The Guilty Plea rendered Then deportable pursuant to Section
241(a)(2)(B)(i) ("Section 241") of the Immigration and
Nationality Act (the "INA"), 8 U.S.C. § 1227(a)(2)(B)(i)
(formerly 8 U.S.C. § 1251).*fn3 Consequently, upon his
completion of the fourteen month prison term, Then was placed by
the INS in deportation proceedings. See Then Aff. at ¶ 3.
Deportation proceedings were commenced on or about 12 August 1996
when the Government issued a Notice of Hearing and an Order to
Show Cause requiring Then to show cause why he should not be
deported.*fn4 See Amended Answer at 1. After appearing without
counsel before immigration judge John A. Duck, Jr. (the
"Immigration Judge") on 29 October 1996, see Then Aff. at ¶ 6;
Amended Answer at 2, Then was permitted to hire an attorney and
was released upon posting bond. See id. at ¶ 7. Then thereafter
consented to having his new attorney, Jose W. Vega, Esq. ("Vega")
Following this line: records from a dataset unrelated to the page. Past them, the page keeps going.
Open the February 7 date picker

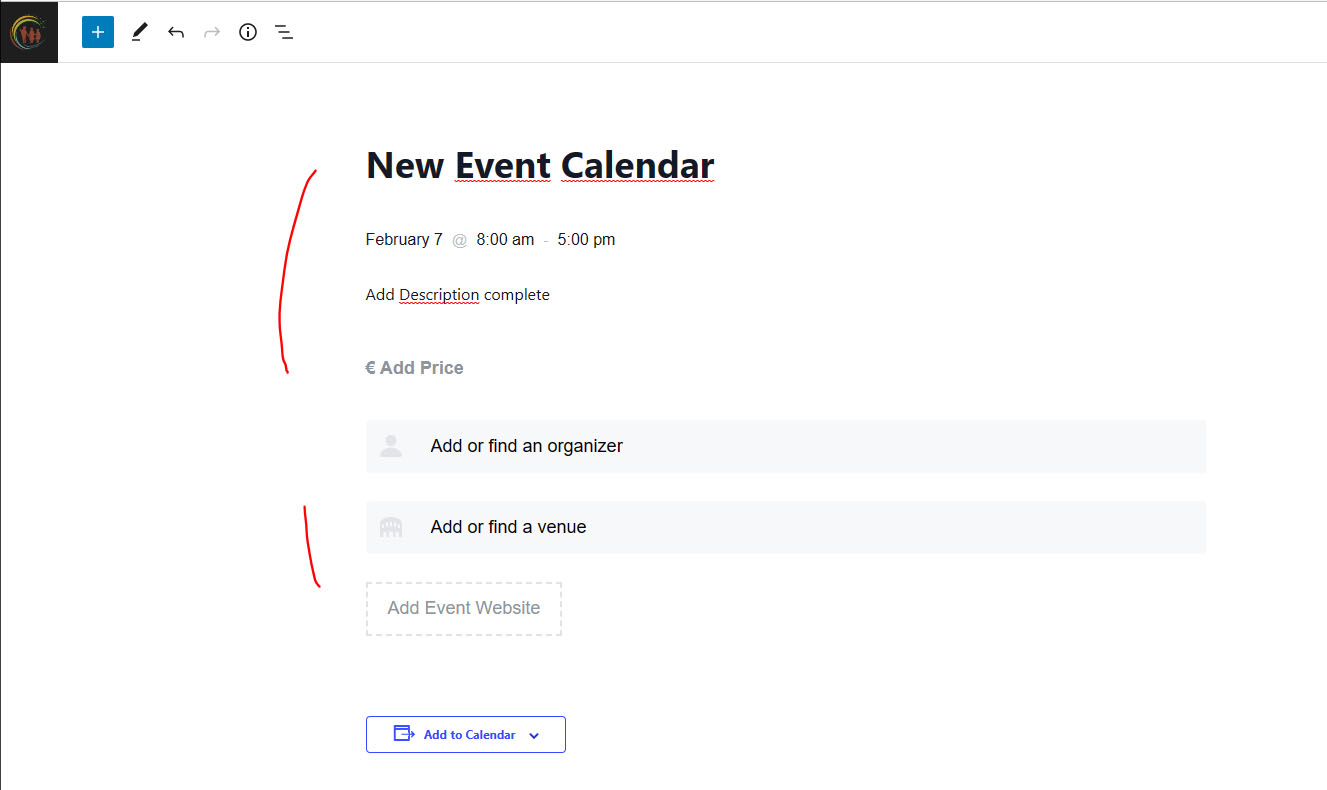pyautogui.click(x=404, y=240)
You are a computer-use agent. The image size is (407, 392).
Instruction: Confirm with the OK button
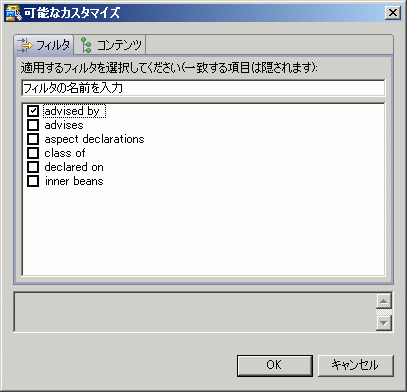275,365
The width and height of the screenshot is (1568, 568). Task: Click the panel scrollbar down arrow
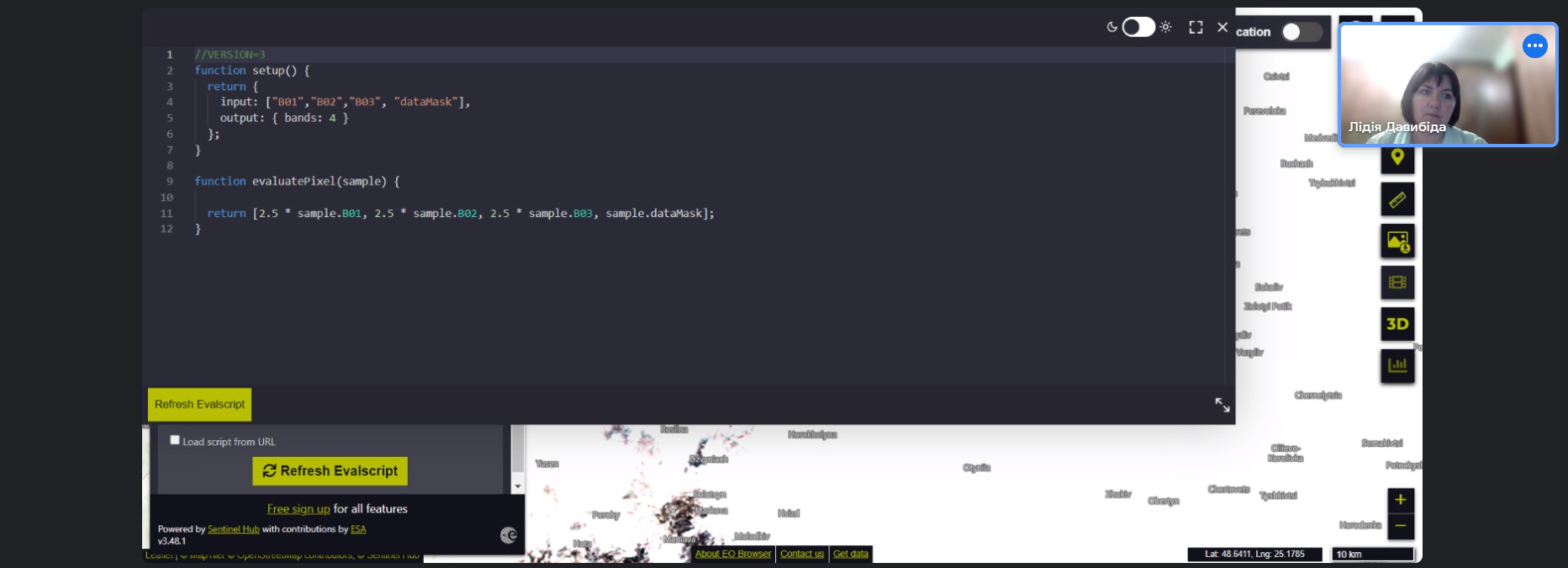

conduct the subsequent deportation proceedings and appear on his
behalf. See Then Aff. at ¶ 7; Amended Answer at 2.
On 7 March 1997, a deportation hearing (the "7 March 1997
Deportation Hearing") was held before the Immigration Judge.
According to the Government, at that time, Vega, on behalf of
Then, requested a waiver of deportation (the "212(c)
Application"), pursuant to Section 212(c) ("Section 212(c)") of
the INA, 8 U.S.C. § 1182(c).*fn5 See 7 March 1997 Deportation
Hearing Transcript (the "Deportation Hearing Tr.") at
In an oral decision, dated 7 March 1997, (the "7 March 1997
Decision"), the Immigration Judge refused to grant the 212(c)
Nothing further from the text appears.